Security firm WebRoot is warning of a new phishing attack that is targeting users of Nacha, the not-for-profit organisation that runs the Automatic Clearing House network.

WebRoot said the firm, which is used by more than 15,000 banks and handled about 18 billion electronic transfers last year alone, has become the target of miscreants trying to spoof its domains and con email users out of their bank account details.

Andrew Brandt, writing on the WebRoot blog, said, "When the world’s largest clearing house for transfers of funds between banks supposedly sends you an email like this one, you probably would perk up and pay attention."

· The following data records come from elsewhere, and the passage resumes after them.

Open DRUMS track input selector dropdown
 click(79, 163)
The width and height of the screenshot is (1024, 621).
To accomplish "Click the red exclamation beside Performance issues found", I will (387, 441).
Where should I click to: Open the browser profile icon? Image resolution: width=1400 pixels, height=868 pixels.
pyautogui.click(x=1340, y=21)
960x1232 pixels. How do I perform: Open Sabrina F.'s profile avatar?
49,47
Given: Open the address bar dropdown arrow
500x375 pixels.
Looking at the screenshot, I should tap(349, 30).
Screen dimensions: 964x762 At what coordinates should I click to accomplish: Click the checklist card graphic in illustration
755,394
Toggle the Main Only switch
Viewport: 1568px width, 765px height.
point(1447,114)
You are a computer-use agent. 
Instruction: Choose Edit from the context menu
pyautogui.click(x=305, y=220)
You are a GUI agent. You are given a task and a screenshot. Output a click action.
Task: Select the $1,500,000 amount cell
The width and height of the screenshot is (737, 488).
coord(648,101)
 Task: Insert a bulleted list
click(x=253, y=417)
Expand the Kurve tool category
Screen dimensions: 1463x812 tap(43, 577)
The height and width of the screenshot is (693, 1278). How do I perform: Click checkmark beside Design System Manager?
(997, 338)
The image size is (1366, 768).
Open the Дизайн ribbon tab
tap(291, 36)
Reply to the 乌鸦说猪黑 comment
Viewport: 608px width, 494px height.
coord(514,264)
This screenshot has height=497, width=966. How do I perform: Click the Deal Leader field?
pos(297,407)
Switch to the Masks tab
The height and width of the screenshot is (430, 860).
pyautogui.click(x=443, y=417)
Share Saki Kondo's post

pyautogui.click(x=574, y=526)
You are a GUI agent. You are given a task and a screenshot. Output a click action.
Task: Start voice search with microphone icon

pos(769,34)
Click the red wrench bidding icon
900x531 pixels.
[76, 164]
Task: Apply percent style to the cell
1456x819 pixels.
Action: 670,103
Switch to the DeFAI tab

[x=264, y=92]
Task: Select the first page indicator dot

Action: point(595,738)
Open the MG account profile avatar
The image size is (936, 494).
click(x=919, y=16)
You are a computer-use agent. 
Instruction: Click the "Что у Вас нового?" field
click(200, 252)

He added: "The email’s dire warning reads, 'The ACH transaction, recently initiated from your bank account, was rejected by the Electronic Payments Association'. It’s a scam. The intended reaction: the victims panic, click the link, and are sucked into the scam. Please don’t let this happen to you."

Brandt said anyone who clicks on the link is taken to a web site hosting a phishing trojan, which once downloaded will hide itself and steal login details. On top of this – and this is where Brandt said things got interesting – the user is redirected through a number of drive-by web sites that also try to install an infection on the computer.

Brandt urged users to keep their wits about them. "If you remain vigilant and treat unexpected emails from unfamiliar entities, that supposedly alert you to financial transactions, with suspicion, you can easily avoid dirty tricks like this one," he said.